MicroStrategy is back. After a few years in which the business intelligence and analytics company made little noise, it's back with new energy, new capabilities for ad hoc and departmental users and a new educational push around what it calls its "Map of the Intelligent Enterprise."
I got the sense that most of the attendees of MicroStrategy World -- more than 2,000 executives from enterprise customers ranging from AIG, Coca-Cola and Merck to Citi, Optum, and UBS - were comfortable with what I would characterize as top-down messaging aimed at executives, analytics leaders, project managers and administrators of high-scale, enterprise-wide deployments.
As for the ease of use and agility of the new ad hoc and departmental capabilities, including Dossier, Desktop and Workstation, these were briefly demonstrated during chief technology officer Tim Lang's second-day keynote, but it was a fleeting glimpse.

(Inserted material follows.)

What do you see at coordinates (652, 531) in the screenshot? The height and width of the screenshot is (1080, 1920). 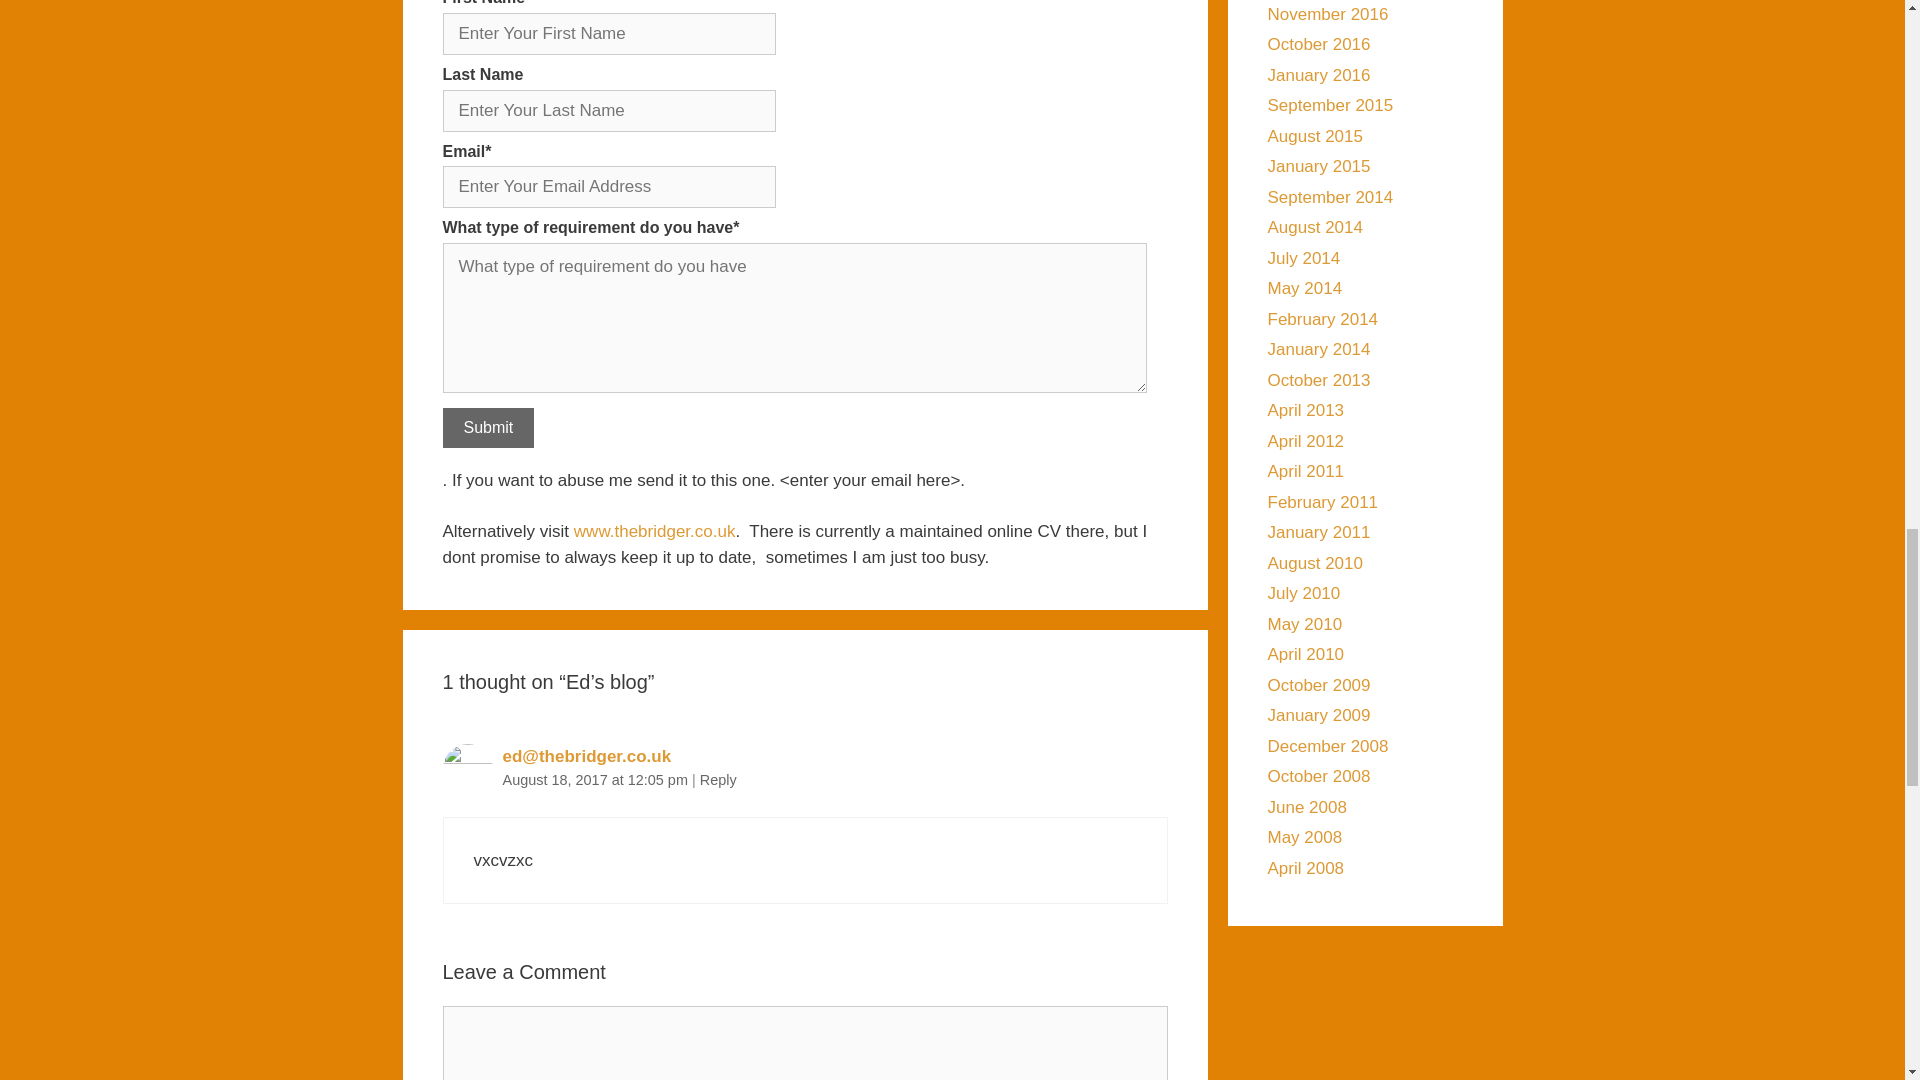 I see ` www.thebridger.co.uk` at bounding box center [652, 531].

Yes, there were detailed track sections and hands-on workshops for those interested, but if MicroStrategy is truly serious about retaining (or regaining) the self-service ad hoc and departmental workloads, it could do a better job of demonstrating and even celebrating its "massive departmental productivity" on the main stage. Show me, don't tell me. Let the live and video-taped customer testimonials include more front-line analysts, Dossier builders and ad hoc explorers rather than just the top-dog analytics executives.
The passion at MicroStrategy World was most evident around what MicroStrategy has always done best -- providing the platform for powerful analytical applications deployed at high scale. The company's prowess with a variety of consumption options was also on display, now extending from multi-screen conference room displays at the high end down to smart phones and smart watches.
And as the speed of decision making increases, there may be no time for such interaction. In that world, users will want to be able to simply ask questions and get precise answers and recommended actions.